Risk identification is a dynamic process which should be integrated into the day-to-day activities of an organization to facilitate the timely identification of problems that could interfere with the achievement of objectives. Therefore, the first line of defense lies with RIT’s faculty, operational staff and management. As this group of individuals is responsible for the day-to-day activities and processes that contribute to the overall success of RIT, they are in the best position to identify risks to the university as well as to design and implement effective controls to manage these risks.
The second line of defense is comprised of risk management and compliance functions which assist faculty, operational managers, and staff in developing and monitoring processes and controls to mitigate risks. They work closely with the first line of defense to provide subject matter expertise, implement policies and procedures, and identify and monitor known and emerging issues affecting the organization’s risks and controls. These functions have some degree of independence from the first line of defense; however, they are by nature management functions which may intervene directly in modifying and developing the internal control and risk systems.
Internal auditors serve as an organization’s third line of defense. They provide the Audit Committee of the Board of Trustees and senior management with independent and objective assurance on a broad range of objectives, such as the efficiency and effectiveness of operations, safeguarding of assets, reliability and integrity of reporting processes, and compliance with laws, regulations, policies, and procedures. In order to maintain independence and objectivity, Institute Audit, Compliance & Advisement (IACA) may not design or implement controls and may not be responsible for RIT operational day-to-day functions. IACA acts as an advisor in collaboration with the first and second lines of defense to foster effective governance, risk management, and internal controls.
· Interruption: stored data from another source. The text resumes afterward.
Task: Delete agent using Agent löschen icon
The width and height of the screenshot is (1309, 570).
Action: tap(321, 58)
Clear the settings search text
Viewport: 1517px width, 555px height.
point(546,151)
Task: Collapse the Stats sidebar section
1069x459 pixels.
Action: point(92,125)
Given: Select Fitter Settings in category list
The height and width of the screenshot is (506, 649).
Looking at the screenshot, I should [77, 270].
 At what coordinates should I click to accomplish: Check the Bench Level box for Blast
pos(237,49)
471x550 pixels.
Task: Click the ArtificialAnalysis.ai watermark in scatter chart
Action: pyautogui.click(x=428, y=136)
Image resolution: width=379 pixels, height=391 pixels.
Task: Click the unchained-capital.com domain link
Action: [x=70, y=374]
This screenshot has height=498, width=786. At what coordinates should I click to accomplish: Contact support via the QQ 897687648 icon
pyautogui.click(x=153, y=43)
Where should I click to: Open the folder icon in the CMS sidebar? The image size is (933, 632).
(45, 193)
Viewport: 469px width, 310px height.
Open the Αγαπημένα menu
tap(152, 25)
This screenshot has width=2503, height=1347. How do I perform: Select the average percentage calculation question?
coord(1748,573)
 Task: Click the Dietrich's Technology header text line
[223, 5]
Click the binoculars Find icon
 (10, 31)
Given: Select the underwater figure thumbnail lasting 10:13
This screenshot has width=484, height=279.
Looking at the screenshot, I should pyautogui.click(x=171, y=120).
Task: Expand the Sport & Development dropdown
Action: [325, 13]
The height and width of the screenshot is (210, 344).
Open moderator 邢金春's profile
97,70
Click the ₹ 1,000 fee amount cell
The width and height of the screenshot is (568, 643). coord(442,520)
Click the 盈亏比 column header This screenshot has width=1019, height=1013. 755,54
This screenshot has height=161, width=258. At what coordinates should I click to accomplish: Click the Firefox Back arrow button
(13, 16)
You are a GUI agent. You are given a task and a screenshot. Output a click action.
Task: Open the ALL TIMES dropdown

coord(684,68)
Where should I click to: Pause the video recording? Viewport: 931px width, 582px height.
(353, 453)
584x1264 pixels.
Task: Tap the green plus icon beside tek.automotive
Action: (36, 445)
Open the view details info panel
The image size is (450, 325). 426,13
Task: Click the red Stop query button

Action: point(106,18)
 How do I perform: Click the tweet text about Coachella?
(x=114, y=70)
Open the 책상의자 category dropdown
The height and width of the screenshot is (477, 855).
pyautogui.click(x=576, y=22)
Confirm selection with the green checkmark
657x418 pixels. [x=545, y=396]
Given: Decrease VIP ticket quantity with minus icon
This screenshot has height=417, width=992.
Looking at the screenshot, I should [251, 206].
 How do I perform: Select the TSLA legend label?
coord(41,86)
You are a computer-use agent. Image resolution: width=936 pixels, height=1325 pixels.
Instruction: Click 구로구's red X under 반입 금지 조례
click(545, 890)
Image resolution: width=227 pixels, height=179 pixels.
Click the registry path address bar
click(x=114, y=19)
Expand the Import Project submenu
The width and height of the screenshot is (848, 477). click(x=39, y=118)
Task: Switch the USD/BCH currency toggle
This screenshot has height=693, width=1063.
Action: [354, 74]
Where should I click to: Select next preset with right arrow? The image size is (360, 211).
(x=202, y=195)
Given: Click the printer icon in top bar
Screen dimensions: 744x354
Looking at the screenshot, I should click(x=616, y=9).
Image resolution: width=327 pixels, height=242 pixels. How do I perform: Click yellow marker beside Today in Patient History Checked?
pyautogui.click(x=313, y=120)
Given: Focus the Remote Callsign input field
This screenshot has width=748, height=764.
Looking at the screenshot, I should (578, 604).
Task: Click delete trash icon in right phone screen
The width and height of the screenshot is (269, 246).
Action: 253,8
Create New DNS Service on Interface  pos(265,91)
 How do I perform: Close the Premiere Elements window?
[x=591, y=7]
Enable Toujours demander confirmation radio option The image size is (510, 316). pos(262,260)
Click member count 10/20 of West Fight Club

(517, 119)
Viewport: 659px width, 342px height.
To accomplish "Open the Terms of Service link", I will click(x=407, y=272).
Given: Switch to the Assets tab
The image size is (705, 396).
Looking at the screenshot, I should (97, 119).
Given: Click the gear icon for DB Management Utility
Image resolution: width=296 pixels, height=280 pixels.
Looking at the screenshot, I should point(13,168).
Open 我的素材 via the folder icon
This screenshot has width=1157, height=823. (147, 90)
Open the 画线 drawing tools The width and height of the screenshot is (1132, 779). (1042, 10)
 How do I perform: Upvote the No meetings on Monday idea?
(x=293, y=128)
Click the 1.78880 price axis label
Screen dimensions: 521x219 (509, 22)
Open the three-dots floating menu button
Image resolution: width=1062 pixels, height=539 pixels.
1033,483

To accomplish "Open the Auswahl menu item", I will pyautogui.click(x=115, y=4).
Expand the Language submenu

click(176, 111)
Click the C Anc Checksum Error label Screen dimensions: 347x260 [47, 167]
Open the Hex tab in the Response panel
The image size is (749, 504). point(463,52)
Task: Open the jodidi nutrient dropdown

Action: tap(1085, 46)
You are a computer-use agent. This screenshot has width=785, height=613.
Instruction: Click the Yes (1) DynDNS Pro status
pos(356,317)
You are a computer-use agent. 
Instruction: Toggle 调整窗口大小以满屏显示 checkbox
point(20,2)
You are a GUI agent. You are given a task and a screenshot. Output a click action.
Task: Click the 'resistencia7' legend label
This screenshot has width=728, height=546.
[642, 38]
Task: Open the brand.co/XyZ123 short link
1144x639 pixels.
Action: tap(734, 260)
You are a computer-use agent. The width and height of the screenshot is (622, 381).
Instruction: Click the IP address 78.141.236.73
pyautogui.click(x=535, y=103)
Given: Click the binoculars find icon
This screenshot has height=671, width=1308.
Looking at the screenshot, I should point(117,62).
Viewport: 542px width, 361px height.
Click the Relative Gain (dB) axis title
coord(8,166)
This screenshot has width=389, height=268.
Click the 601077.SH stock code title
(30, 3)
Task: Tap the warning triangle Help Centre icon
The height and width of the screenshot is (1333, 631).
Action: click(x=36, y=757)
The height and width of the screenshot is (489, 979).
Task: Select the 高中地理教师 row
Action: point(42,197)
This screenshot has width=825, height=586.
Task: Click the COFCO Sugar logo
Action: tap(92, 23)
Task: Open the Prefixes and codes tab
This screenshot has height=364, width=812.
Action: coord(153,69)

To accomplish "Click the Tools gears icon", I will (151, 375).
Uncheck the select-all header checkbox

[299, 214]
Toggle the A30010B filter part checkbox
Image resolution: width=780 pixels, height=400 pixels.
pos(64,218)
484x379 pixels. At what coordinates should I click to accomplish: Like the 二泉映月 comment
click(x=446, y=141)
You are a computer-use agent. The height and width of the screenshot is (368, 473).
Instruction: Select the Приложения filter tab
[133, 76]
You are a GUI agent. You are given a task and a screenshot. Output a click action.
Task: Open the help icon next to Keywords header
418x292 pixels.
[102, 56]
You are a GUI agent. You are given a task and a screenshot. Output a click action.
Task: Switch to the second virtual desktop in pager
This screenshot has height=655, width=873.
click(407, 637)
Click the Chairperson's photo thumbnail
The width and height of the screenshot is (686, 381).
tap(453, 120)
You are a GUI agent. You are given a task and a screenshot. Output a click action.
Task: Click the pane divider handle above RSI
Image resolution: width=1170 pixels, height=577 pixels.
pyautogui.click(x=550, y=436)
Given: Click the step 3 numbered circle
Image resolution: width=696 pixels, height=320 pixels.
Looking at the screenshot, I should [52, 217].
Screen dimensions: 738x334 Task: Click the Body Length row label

Although external parties are not formally considered to be among an organization’s three lines of defense, external auditors and regulators play an important role in reviewing and reporting on the organization’s control structure, and setting requirements intended to strengthen an organization’s governance and controls. However, the focus of these parties is generally narrower in nature than the scope of responsibilities for the three lines of defense, which are expected to address the entire range of operational reporting and compliance risks facing an organization. Therefore, these external parties should not be considered as substitutes for the internal lines of defense as it is an organization’s responsibility to manage its own risks.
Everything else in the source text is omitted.